Exercise goal. Nothing but the lines below from the one with "Click the 拡大(Z) zoom button" through the one with "You are a GUI" should be output, each exactly as given, and no pictures.

Source records:
=-=-=
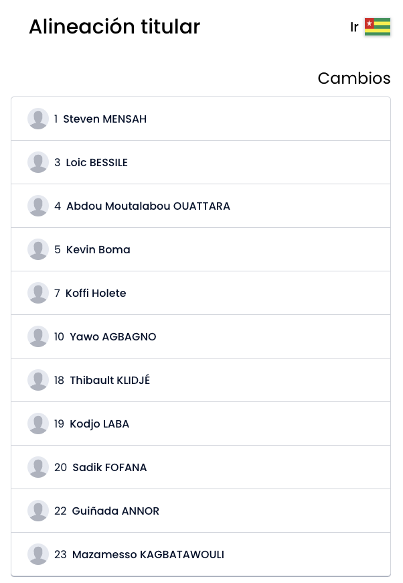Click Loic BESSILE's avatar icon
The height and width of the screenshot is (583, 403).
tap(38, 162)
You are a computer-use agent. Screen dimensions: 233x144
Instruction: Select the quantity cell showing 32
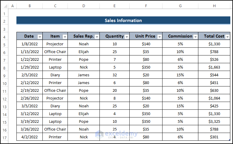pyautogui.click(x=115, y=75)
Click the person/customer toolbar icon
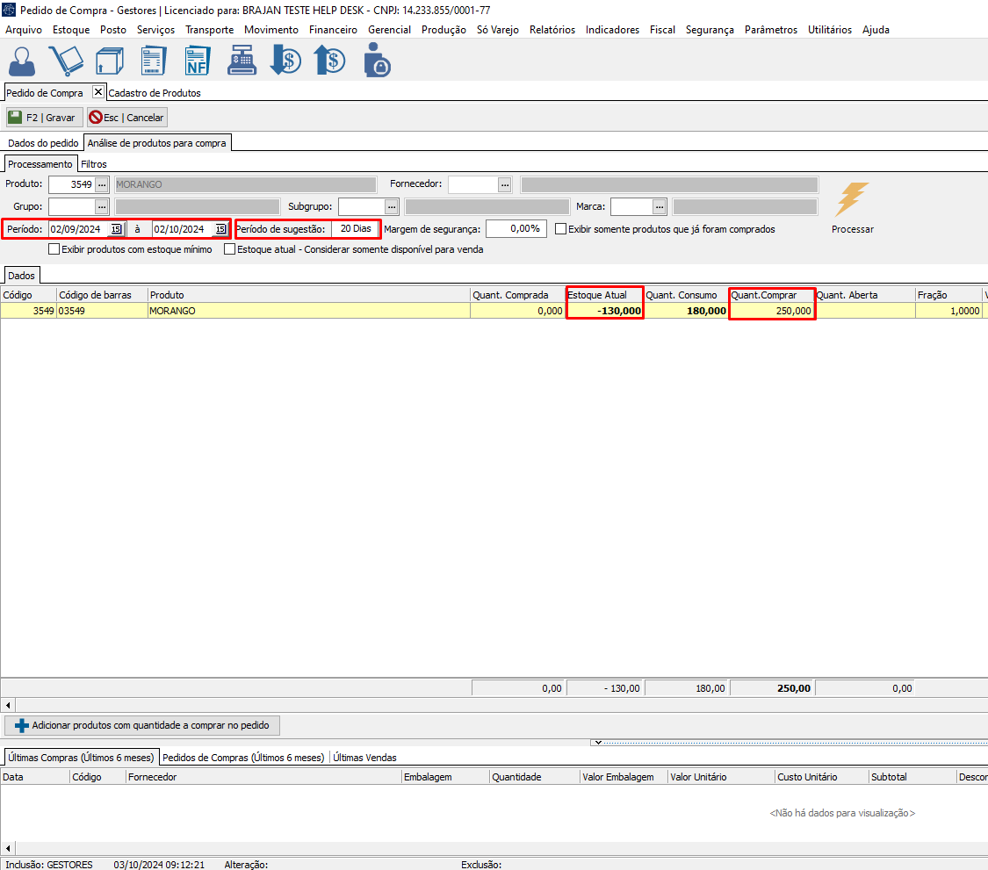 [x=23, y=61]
=-=-=
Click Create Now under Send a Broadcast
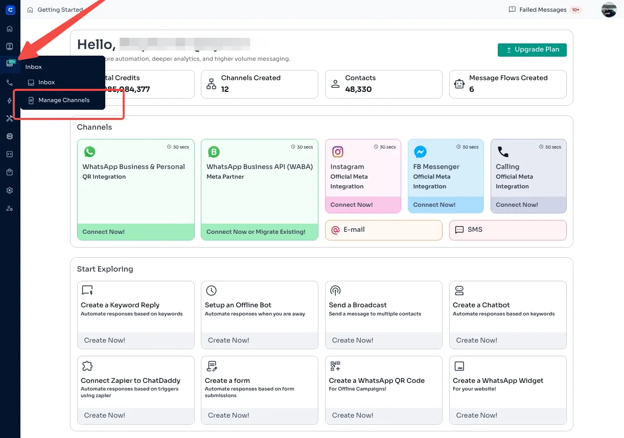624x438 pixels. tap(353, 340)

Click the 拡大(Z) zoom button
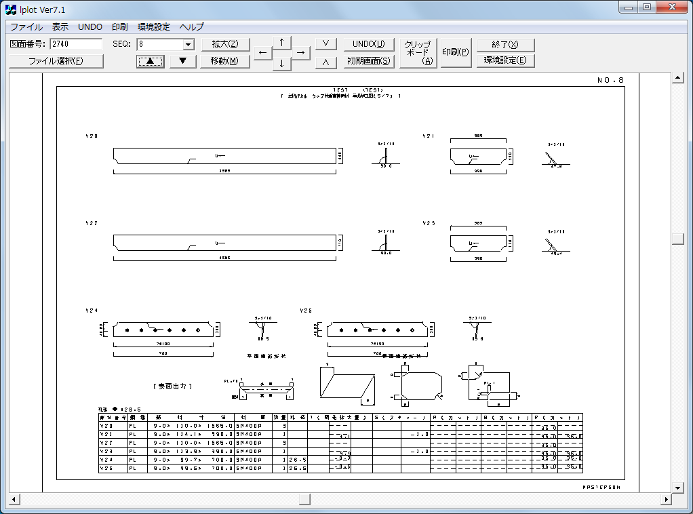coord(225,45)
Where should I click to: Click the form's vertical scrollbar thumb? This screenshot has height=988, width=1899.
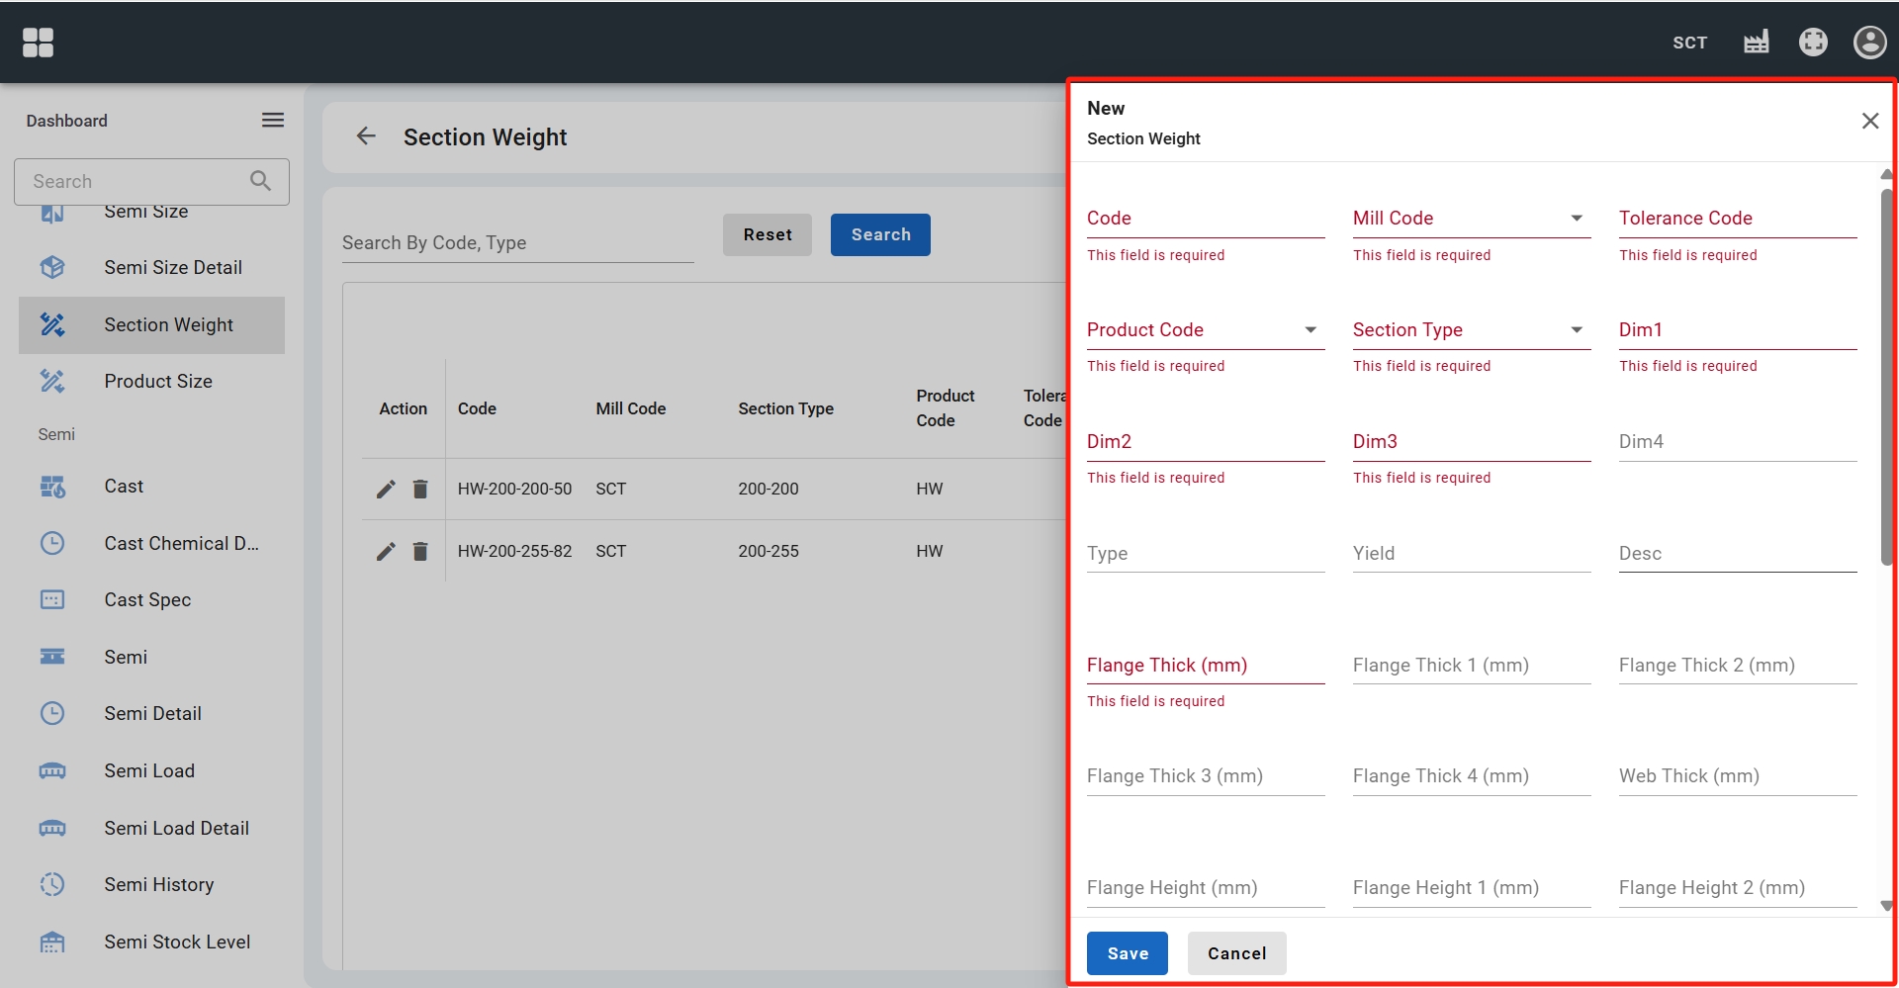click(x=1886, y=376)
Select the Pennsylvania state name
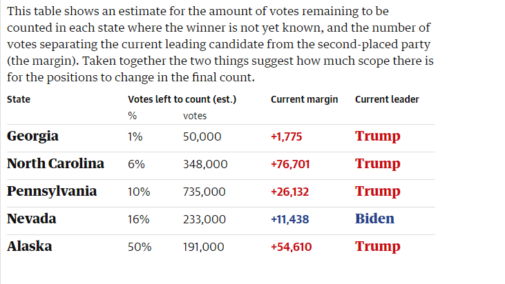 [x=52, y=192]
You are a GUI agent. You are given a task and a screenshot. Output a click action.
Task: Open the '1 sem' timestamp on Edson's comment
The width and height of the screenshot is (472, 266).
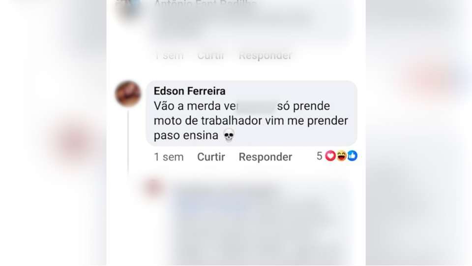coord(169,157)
=-=-=
Written reply.
Click the 拡大(Z) zoom button
coord(225,45)
Where should I click to: Click the form's vertical scrollbar thumb? This screenshot has height=988, width=1899.
click(x=1886, y=376)
Select the Pennsylvania state name
 [x=52, y=192]
You are a GUI agent. You are given a task and a screenshot. Output a click action.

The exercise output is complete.